Joint psychological support for people with dementia and carers (France)
Joint psychological support for carers and people with dementia, provided at home by psychologists, has proven beneficial in the Isère region of France. The organisers claim that it has resulted in a reduction in the level of anxiety, conflict and tension between people with dementia and carers which in turn improves both quality of life and the care relationship.
Memory Centre (with additional advisory function) (Romania)
Most elderly people from Romania have, as adults, lived under a communist dictatorship. They are therefore not accustomed to the idea of having rights and of ways to access those rights. This is why the Memory Centre, which is based in Bucharest, was not only designed for the purpose of diagnosing dementia, but also to provide guidance for patients and their families on how to access their rights. At the Memory Centre, carers and people with dementia benefit from information, emotional support and guidance to help them find their way through the legislative maze currently existing in Romania. In addition, carers can obtain free advice and counselling on different problems linked to caring for a person with Alzheimer’s disease.

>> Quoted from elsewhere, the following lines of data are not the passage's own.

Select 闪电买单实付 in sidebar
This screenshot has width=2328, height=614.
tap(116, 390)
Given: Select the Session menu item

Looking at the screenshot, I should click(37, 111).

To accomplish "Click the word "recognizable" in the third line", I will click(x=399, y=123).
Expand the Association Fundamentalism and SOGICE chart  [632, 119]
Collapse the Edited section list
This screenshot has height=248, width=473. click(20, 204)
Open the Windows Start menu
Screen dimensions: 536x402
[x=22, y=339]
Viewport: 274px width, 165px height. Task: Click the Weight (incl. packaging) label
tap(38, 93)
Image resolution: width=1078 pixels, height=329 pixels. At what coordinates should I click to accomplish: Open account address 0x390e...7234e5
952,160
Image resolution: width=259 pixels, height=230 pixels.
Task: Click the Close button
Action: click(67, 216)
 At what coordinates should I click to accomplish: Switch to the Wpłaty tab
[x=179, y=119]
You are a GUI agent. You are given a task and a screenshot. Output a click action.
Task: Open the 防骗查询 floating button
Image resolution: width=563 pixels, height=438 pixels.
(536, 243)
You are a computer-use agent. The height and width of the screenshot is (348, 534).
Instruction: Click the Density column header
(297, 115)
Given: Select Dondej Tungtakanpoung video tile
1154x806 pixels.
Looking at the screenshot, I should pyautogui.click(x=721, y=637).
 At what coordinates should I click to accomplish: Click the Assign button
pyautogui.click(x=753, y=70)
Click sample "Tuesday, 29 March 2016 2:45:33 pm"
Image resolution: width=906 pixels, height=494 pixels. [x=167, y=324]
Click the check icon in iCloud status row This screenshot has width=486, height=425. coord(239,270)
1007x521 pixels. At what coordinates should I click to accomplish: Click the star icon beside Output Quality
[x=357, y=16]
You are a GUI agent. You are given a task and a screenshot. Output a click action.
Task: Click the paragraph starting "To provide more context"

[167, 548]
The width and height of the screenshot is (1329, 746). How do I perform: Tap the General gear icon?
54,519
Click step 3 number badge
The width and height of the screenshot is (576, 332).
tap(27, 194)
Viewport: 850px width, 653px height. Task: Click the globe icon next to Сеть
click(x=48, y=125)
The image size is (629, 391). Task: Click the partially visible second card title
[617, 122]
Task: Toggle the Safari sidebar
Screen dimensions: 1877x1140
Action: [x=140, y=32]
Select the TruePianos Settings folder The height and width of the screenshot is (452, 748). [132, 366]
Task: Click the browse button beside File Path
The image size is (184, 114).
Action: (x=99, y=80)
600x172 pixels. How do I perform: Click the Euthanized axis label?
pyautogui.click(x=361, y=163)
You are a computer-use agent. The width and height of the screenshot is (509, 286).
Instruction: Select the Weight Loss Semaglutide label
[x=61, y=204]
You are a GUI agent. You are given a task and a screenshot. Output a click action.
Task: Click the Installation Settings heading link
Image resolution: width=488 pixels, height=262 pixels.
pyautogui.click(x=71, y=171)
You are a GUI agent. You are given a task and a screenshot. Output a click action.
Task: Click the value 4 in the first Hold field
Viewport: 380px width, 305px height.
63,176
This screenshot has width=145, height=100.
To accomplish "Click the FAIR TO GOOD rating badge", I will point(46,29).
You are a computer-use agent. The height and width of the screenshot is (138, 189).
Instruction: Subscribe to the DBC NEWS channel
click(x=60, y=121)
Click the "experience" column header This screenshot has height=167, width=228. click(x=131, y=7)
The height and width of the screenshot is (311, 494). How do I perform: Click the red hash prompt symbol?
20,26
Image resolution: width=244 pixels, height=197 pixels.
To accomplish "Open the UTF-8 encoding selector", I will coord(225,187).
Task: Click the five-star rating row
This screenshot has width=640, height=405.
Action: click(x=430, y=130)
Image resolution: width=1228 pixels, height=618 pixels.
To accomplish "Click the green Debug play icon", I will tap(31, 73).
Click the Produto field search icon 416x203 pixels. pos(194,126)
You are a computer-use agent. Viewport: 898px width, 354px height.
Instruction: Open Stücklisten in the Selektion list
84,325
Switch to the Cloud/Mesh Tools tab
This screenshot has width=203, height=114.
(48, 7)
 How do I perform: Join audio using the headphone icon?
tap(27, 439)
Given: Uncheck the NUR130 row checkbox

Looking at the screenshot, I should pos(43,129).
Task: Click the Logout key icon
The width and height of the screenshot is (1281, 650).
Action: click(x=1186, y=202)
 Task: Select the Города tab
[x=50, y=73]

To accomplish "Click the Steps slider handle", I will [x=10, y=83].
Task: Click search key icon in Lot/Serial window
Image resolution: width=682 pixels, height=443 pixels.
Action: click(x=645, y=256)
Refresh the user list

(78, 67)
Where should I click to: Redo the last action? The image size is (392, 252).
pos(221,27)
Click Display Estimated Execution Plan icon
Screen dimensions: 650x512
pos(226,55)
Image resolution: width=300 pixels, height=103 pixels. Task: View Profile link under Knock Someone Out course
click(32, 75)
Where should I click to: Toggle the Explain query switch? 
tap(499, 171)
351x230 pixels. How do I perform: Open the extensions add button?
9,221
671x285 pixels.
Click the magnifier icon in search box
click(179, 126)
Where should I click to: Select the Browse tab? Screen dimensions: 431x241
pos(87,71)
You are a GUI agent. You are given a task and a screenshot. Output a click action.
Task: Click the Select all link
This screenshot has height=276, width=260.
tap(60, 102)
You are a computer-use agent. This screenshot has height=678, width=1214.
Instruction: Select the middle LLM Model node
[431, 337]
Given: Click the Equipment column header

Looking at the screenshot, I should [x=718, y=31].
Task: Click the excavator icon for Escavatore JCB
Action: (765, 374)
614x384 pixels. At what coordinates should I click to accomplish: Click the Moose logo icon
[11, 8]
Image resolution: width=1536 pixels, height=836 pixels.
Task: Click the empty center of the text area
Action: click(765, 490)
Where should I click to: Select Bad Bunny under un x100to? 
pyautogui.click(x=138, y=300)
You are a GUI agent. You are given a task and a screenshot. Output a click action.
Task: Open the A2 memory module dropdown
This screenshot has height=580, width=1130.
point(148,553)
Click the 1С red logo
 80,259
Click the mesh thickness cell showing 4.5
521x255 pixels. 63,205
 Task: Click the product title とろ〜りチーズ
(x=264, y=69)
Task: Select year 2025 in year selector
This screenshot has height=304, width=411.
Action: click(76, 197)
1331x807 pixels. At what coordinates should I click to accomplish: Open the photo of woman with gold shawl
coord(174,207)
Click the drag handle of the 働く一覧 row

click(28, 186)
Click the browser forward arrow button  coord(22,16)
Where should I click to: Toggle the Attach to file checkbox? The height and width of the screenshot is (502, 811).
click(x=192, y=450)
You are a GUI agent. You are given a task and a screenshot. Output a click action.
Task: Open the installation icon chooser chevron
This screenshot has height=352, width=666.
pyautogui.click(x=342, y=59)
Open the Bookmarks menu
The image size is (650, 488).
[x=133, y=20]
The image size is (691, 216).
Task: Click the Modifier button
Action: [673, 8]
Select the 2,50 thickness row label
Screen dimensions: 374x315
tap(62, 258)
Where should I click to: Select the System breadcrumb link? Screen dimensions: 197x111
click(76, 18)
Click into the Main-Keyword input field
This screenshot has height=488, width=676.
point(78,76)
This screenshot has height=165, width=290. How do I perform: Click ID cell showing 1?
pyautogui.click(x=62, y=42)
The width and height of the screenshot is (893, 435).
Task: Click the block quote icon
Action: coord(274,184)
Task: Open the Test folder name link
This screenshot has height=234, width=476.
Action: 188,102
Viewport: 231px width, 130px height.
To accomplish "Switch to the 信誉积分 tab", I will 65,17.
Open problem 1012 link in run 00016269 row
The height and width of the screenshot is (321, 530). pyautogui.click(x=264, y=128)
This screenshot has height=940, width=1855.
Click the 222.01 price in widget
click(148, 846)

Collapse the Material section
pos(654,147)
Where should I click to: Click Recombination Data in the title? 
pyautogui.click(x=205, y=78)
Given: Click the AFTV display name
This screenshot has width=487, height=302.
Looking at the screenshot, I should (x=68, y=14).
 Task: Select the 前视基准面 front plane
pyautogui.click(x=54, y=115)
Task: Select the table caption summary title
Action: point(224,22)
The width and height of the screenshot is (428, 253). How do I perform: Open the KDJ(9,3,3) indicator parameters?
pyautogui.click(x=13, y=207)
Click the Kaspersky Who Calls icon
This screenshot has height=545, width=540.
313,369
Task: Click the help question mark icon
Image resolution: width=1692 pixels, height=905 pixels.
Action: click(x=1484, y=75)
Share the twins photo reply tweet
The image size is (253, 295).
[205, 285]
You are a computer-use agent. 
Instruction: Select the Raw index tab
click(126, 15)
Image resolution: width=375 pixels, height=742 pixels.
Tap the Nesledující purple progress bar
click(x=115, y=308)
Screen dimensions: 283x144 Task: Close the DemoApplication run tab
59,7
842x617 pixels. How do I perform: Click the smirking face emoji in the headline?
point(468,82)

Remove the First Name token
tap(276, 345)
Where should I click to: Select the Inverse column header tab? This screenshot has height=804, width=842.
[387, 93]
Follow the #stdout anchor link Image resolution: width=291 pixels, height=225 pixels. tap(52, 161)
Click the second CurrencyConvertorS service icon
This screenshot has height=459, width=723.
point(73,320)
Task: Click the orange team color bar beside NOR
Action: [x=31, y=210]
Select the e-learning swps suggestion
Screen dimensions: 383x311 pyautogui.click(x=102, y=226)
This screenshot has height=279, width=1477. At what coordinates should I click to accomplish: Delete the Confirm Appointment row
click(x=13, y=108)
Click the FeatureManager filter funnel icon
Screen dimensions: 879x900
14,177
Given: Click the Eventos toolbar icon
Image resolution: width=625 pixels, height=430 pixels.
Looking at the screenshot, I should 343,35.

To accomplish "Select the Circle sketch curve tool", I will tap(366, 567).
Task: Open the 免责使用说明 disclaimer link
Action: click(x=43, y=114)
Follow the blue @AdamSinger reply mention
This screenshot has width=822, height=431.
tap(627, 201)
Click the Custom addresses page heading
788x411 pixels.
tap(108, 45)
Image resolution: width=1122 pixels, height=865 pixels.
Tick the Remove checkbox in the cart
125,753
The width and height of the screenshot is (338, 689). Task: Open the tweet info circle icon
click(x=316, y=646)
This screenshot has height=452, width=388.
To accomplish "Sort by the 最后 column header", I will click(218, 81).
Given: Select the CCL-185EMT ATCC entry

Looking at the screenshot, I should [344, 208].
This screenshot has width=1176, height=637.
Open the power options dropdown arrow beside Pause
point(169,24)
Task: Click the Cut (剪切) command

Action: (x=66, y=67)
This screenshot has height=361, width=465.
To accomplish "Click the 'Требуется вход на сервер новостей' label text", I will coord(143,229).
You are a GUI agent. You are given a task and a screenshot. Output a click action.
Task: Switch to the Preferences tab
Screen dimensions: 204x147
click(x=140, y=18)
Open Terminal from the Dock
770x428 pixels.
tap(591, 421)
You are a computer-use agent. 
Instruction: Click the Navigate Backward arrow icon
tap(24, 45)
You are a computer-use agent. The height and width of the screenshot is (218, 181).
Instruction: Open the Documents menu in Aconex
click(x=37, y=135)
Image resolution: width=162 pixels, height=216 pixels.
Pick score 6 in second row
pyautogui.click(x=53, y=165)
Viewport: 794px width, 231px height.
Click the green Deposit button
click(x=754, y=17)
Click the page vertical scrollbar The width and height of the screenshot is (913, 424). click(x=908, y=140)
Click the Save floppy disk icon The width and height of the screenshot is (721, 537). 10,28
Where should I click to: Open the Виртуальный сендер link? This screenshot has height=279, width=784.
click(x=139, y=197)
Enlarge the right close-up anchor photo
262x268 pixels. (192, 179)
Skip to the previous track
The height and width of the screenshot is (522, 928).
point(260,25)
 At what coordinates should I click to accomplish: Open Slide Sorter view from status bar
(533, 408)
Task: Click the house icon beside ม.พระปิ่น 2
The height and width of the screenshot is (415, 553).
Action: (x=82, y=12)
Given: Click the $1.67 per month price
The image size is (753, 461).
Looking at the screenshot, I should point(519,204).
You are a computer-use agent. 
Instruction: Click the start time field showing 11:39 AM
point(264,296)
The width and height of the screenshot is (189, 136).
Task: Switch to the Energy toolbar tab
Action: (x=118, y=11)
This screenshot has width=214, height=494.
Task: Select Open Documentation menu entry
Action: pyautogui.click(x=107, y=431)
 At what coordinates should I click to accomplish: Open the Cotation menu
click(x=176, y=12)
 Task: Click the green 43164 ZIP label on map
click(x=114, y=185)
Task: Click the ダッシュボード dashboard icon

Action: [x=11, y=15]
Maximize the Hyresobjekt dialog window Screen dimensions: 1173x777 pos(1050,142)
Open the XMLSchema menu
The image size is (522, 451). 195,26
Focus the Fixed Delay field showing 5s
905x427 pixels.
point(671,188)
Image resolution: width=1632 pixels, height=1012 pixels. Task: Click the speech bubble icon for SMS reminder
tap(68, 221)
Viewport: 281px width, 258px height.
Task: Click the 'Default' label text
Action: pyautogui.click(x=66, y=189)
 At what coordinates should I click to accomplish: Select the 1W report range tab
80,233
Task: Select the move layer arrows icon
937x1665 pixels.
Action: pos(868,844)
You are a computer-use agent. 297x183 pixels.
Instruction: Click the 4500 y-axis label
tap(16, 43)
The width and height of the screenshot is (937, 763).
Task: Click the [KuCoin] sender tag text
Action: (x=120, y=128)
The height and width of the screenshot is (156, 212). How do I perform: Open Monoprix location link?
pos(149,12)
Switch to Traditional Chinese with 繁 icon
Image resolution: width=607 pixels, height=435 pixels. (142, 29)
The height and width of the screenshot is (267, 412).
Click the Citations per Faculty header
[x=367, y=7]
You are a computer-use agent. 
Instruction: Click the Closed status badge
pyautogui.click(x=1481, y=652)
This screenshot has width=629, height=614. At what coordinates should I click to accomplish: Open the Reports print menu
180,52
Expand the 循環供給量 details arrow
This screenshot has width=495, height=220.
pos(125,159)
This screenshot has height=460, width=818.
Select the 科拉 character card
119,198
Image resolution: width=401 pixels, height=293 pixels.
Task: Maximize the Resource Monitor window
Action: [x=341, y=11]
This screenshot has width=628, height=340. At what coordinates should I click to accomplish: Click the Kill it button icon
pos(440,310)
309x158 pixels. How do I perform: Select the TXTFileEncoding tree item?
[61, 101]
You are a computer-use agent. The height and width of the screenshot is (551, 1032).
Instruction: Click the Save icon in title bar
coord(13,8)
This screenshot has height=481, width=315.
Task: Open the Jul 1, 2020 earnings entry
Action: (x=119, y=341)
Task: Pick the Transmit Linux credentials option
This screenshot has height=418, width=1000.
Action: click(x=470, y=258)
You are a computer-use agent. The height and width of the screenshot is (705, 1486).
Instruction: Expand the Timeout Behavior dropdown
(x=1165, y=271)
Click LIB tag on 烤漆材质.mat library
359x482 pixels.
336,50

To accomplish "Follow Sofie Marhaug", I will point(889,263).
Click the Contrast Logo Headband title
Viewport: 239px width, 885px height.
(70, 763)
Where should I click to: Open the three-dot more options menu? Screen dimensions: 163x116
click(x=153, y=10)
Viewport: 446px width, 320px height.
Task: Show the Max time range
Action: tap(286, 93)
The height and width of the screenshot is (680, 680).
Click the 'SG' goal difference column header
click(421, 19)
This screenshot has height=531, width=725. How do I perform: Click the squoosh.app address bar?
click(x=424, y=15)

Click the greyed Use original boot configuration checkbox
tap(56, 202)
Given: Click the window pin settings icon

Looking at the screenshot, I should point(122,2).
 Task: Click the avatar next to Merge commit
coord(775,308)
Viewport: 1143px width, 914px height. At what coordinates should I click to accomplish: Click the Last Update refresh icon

Educational programme for carers (Germany)
An educational programme, called the “Circle of Care” (“Hilfe beim Helfen”), has been developed in Germany to exchange experiences among carers and to provide information about the disease, living with people with dementia, legal matters and respite for carers etc. The programme is offered in the form of seven two-hour sessions. Information for referents and handouts for the participants are available on a CD-ROM. The costs are reimbursed by the German long-term care insurance. Similar programmes exist in other countries.
Stress management and relaxation workshops (France)
In the Haute-Savoie region of France, stress management workshops have been organised to help carers understand, recognise and control stress. Participants also have the opportunity to meet and exchange experiences with other carers. This is followed by a relaxation session including exercises on concentration and breathing. The workshop ends on a social note, with participants and instructors sharing a meal together.
Combined crisis intervention unit/winter garden (France)
The clinical gerontological department of a hospital in Saint-Etienne (France) has created a winter garden for people with dementia who have been admitted due to a crisis situation. The garden, with its fountain and plants, has a calming effect on patients and help reduce anxiety and tension. Carers also benefit from the calm environment. The garden serves as a kind of transitory place between hospital and home, and provides an ideal environment for professionals to resolve the crisis situation and to find out with carers what might have triggered the crisis.
Support for the dying (Luxembourg, Germany)
The association Omega 90, which is financed by the Luxembourg Ministry of Family, is made up of several organisations including, amongst others, the Red Cross and Caritas. It has a helpline operated by professionals and provides training to the volunteers who visit dying people and their families in hospital and at home. In order to ensure that volunteers are appropriately trained, the German Alzheimer Association (Alzheimer Gesellschaft) and the German Hospice Association (Hospiz Gesellschaft) recently joined forces in order to provide dementia-specific training for hospice volunteers.